Compte-tenu du nombre de secteurs où la Silicon Valley n’a pas tenu ses promesses de rupture, on a du mal à comprendre pourquoi elle persiste à passer pour révolutionnaire. Nest, filiale de Google, a beau avoir été accueillie comme un bouleversement en matière d’énergie intelligente et d’habitat connecté, son design branché et sa panoplie d’applications qui traitent un grand volume de données n’ont pas convaincu les consommateurs.

Une fois son discours d’autocélébration discrédité, la Silicon Valley risque de se voir confrontée à une vérité bien déplaisante : au lieu d’inaugurer un nouveau genre de capitalisme flexible qui nous débarrasse des grands groupes hiérarchiques, elles pourraient en réalité rendre ce vieux capitalisme qu’elles disent mépriser plus résistant, plus dynamique et enfin, ironie du sort, imperméable aux ruptures.
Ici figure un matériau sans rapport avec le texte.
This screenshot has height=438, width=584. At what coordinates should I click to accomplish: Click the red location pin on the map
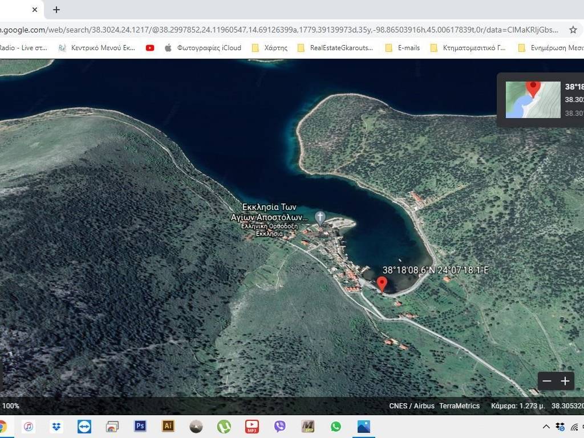(382, 283)
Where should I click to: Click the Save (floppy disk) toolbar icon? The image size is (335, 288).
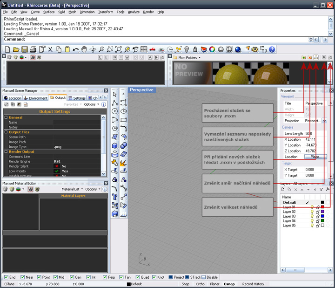(x=24, y=49)
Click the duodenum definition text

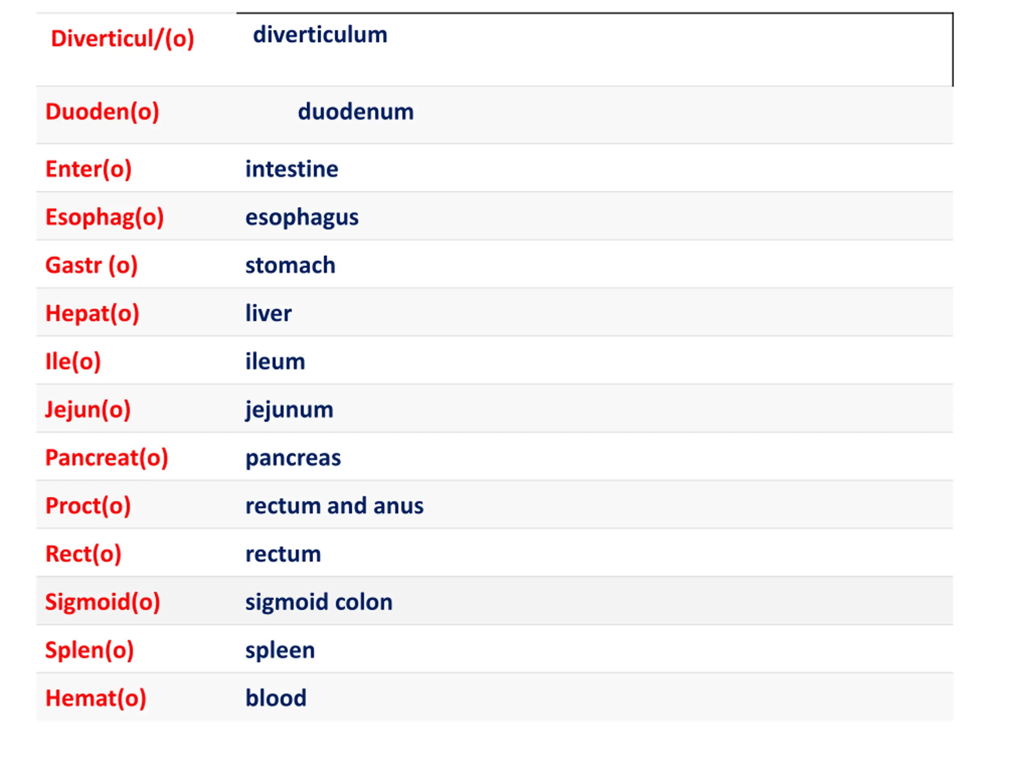click(356, 112)
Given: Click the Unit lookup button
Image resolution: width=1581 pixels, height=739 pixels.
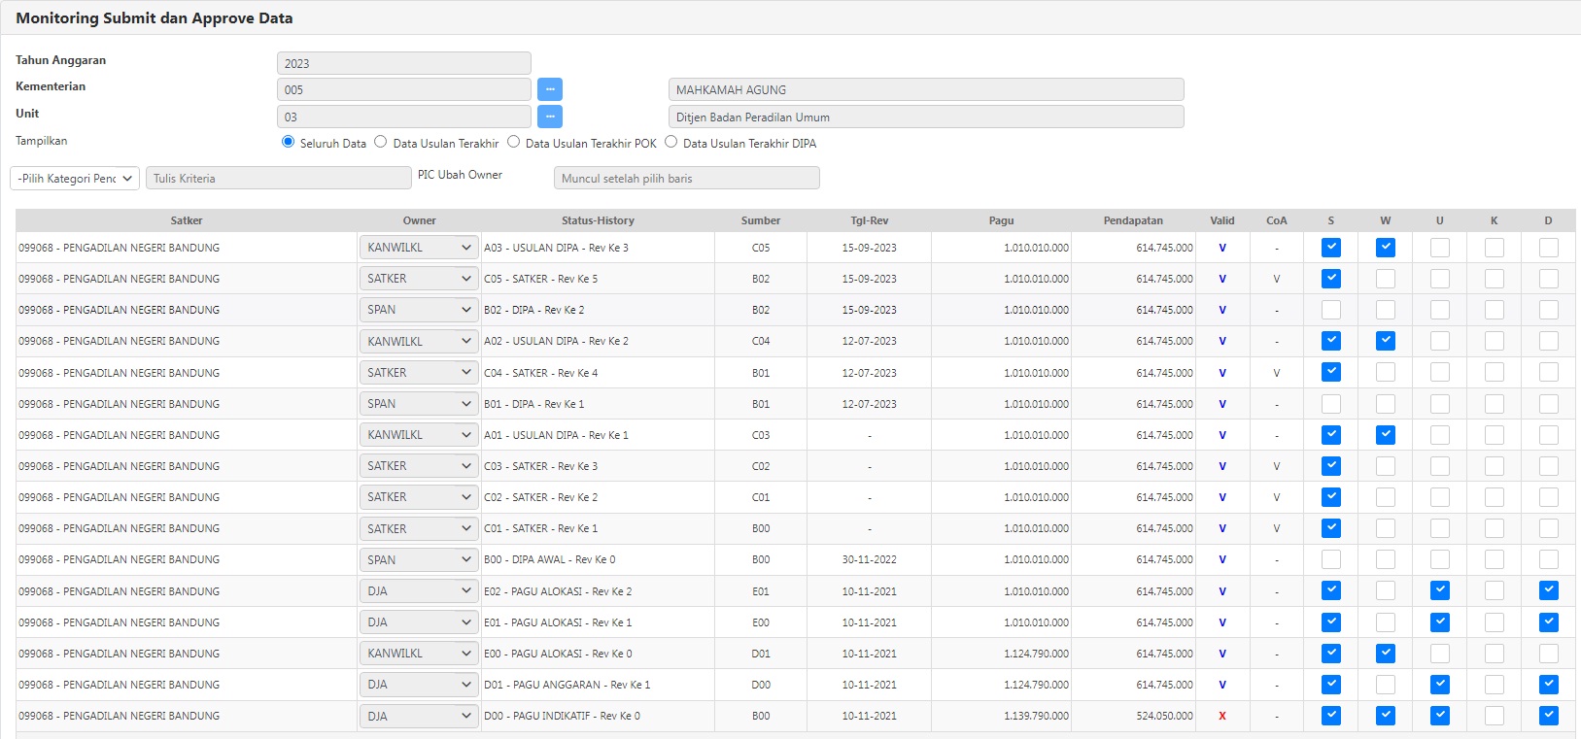Looking at the screenshot, I should (549, 117).
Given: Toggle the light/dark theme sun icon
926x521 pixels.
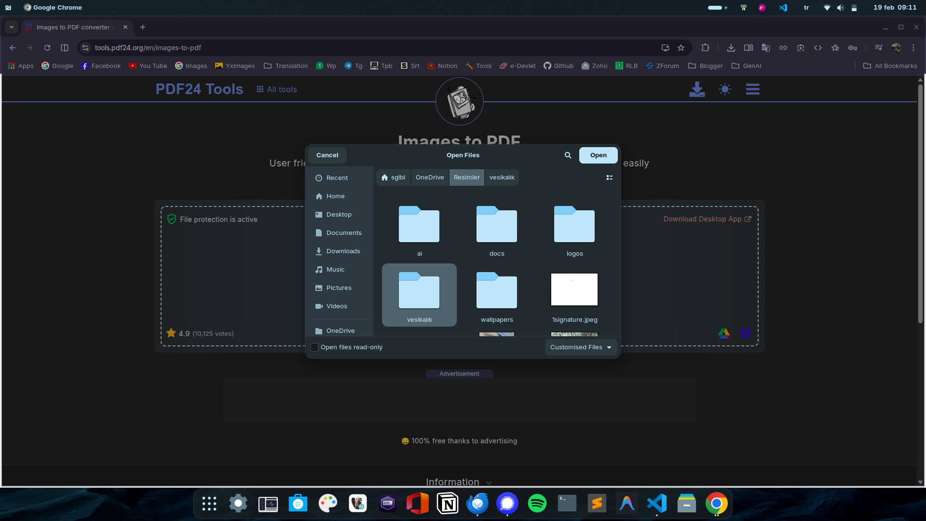Looking at the screenshot, I should tap(724, 89).
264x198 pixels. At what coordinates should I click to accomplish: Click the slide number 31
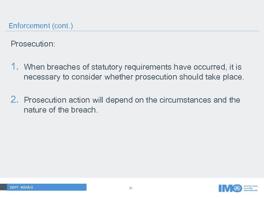click(131, 188)
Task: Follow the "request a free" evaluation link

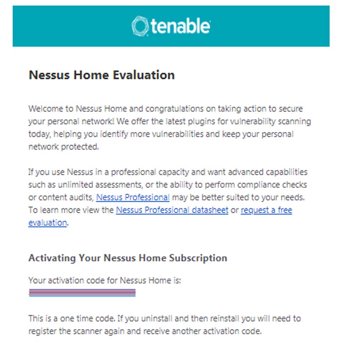Action: 266,210
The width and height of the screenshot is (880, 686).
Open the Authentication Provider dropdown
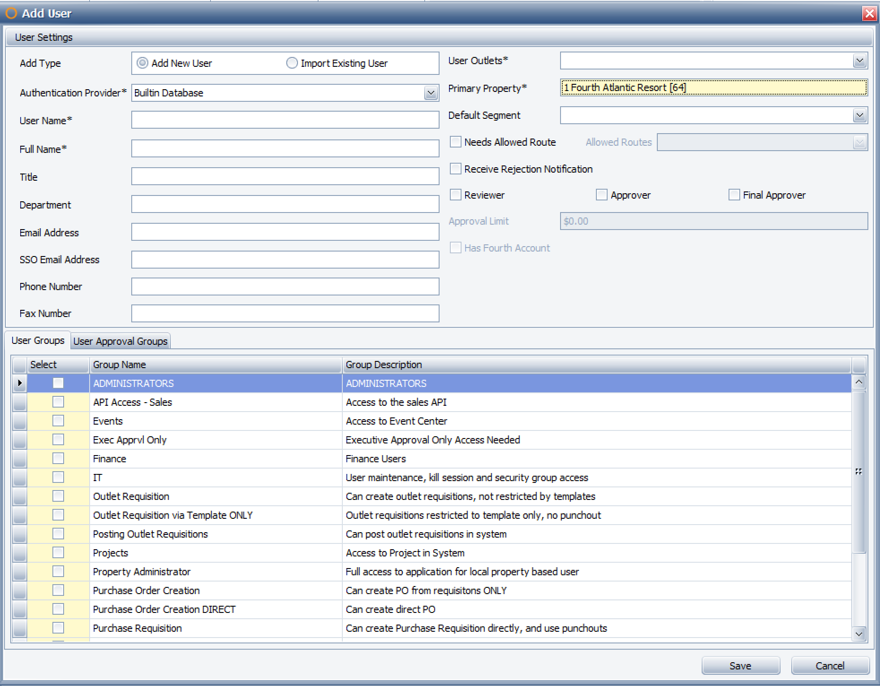pyautogui.click(x=431, y=93)
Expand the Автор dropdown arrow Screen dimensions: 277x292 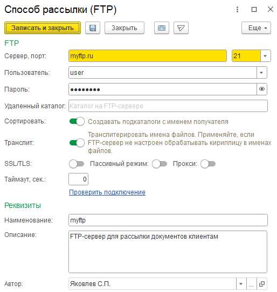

Les géants de la technologie jouent finalement le rôle de passerelles, en apparence innocentes, qui permettent au capitalisme clanique de pénétrer ces domaines de notre vie — et de notre corps — qui lui étaient auparavant inaccessibles pour des raisons éthiques ou politiques. Certes, nous rechignons à avaler les capteurs que nous proposent Pfizer ou GSK, mais si Google nous les offre gratuitement, pourquoi pas ? Tandis que le capitalisme devient informationnel, il dépolitise aussi ses propres activités, en présentant toute objection comme un rejet de la science et de la technologie.

Dans le meilleur des cas, les entrepreneurs high tech sont de cyniques calculateurs prêts à gagner de l’argent sans se soucier des conditions de vie et de travail du reste du monde. Peu importe qu’il s’agisse d’un monde de banques comme JP Morgan ou tenues par des coopératives locales, pourvu qu’ils en gèrent les données et l’infrastructure réseau.

Dans le pire des cas, ce ne sont que des idiots utiles qui, ayant fini par s’enivrer de leurs nobles discours, pensent réellement donner de l’autonomie aux individus et saper les structures de pouvoir. Ce pourrait être une belle et réconfortante croyance — si ces structures ne caressaient de tout autres desseins.